Renovate instead of demolish: Building on the old IT foundation

For all the problems that financial institutions have with their core banking system, there are good reasons for them to nevertheless basically stick to it and approach the future in a different way. Having grown over the years and proven to be reliable, the existing IT structure provides a solid foundation for a future-proof bank. Modular SaaS solutions with open system architecture and standardized APIs, which tie in precisely with this foundation, come onto the scene here as a genuine alternative to a general overhaul. They enable seamless integration into existing systems. This can keep resource and IT costs significantly lower than when banks try to make do with time-consuming and cost-intensive large-scale projects and individual developments.

Such cloud-based software solutions bring both the necessary precision and speed to banks’ digitization projects. Together with the specialist departments, they can be used to digitize and automate proven processes within existing systems and along the entire customer lifecycle. To do this, the processes should first be recorded and analyzed, then modernized and finally implemented within the software. Time wasters such as manual processes are eliminated in this approach so that the bank can act more agilely and efficiently in its day-to-day business.

One thing must never be forgotten when it comes to the successful modernization of processes and IT in banks: The digital workplace has often been invoked, but it is still a reality in very few institutions. Only when all existing applications, information, and documents converge centrally in one place and can be controlled from there can clerks maintain an overview, work more efficiently and collaboratively, and process platforms such as Camunda, Flowable, etc. receive a central interface for individual user tasks. For Employee and Customer Experience – and therefore business success – this is essential.

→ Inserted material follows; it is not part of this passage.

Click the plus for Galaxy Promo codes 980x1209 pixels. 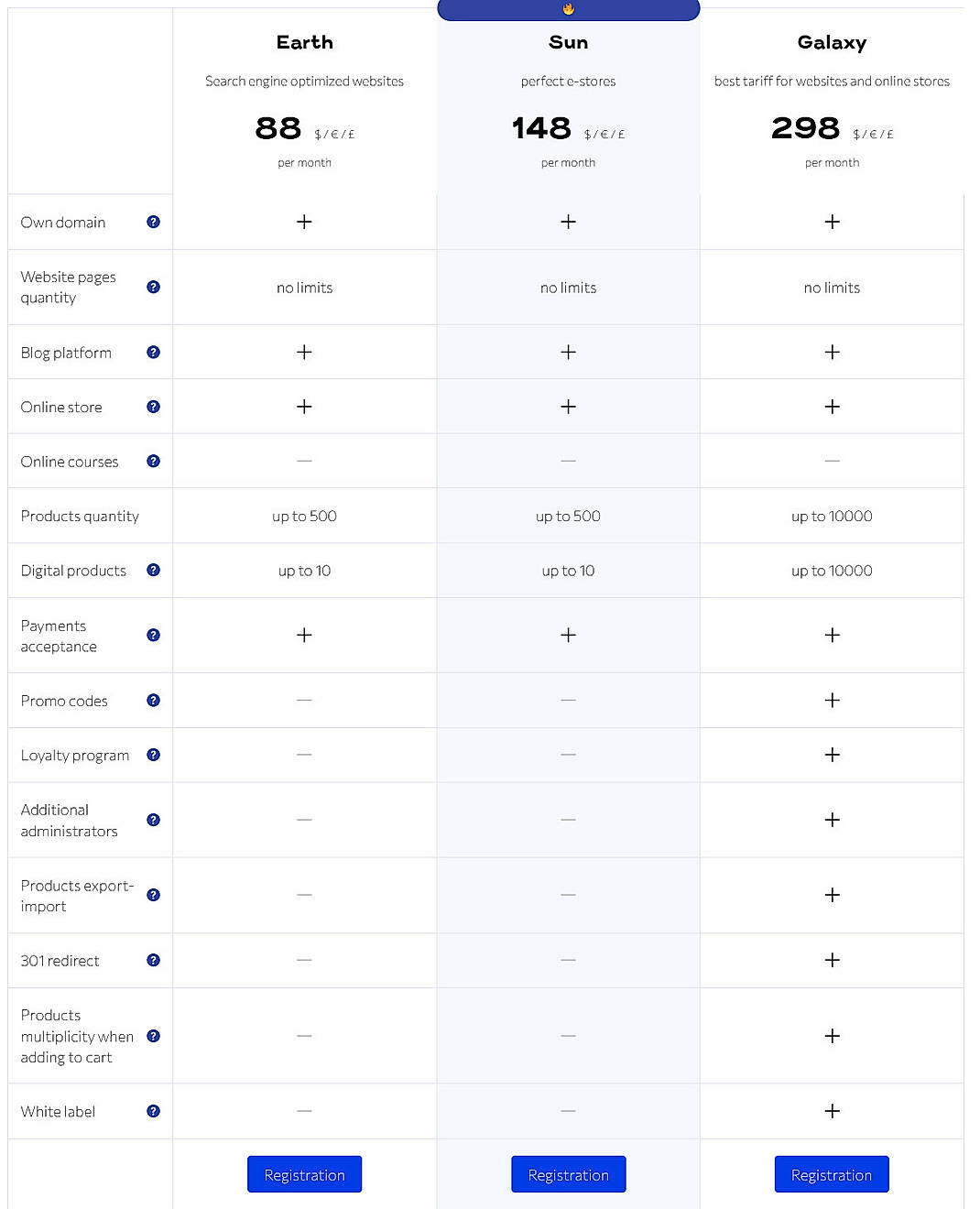tap(832, 700)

Commercial lending in days instead of weeks and months

It is not without reason that commercial lending is an oft-cited example that particularly illustrates the digitization problem in banks, as well as the solution to it. First, there is the application process itself: Starting with the application, which is far too often still accompanied by customer-unfriendly paperwork, to the still manual application review and processing and the resulting long waiting times for customers until the loan decision and disbursement, to communication with the various parties involved – processes can be optimized at all corners and ends. The application, approval and disbursement process can be significantly accelerated via digital connection to relevant data interfaces such as credit agencies, rating agencies, Know Your Customer providers, etc. – a fact that some FinTechs have long since made a business out of. Corporate loans can then be approved and disbursed within days instead of weeks or months.

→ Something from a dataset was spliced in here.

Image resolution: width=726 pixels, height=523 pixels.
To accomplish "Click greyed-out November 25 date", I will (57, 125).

However, before manual processes are automated, it is imperative that they are checked to ensure that a poor analog process is not transferred to the digital. Often, there is no documentation at all or only outdated documentation of existing processes. In this case, the processes must be analyzed, reorganized and redesigned if necessary, and then transferred to a standardized modeling language such as BPMN 2.0 (Business Process Model and Notation). This creates generically usable reference processes that lay the foundation for not only digitizing and automating existing processes in a meaningful way, but also keeping the cost of introducing new products low. The time-to-market can be massively reduced by this procedure.

Another problem in commercial lending that financial institutions faced, especially last year: The volume of loan applications is increasing, the comparability of offers is becoming a challenge and the clerks are barely keeping up with the processing. Searching for information across many different, parallel IT systems and applications takes an enormous amount of time, leads to overload and is prone to errors, which in turn increases the probability of poor credit decisions. Digitization and automation are therefore inevitable; digital document management, digital credit assessment and appropriate credit portfolio management form the basis here. The digital workplace brings together all information and documents in one interface and enables efficient, digital exchange with customers throughout the entire process. In this way, staff workload is reduced and the error rate is lowered.

Smooth processes, happy customers, bright future

So in the end, by modernizing and automating their processes, for example in corporate lending, banks are doing both themselves and their customers a favor in equal measure: faster time-to-yes and time-to-cash for the clientele and more volume with less risk. Banks must see digitization – yes, there it is again – as a means of adapting their business to the demands of the market and clientele. Only with fast, agile, and flexible solutions that benefit employees and customers alike will financial institutions position themselves successfully for the future and avoid losing market share to the competition or once again providing neobanks with an opportunity to exploit untapped market potential.

 

The original article and other interesting information can be found here:
https://www.der-bank-blog.de/gewerbliche-kreditvergabe-turbo/firmenkunden/37677853/

Author

Benjamin Hermanns is CEO and founder of fintus, a low-code banking platform for the German financial industry. Previously, he has already spent eight years literally digitizing companies in the financial industry – as General Manager of a well-known scanning services company.

More about fintus.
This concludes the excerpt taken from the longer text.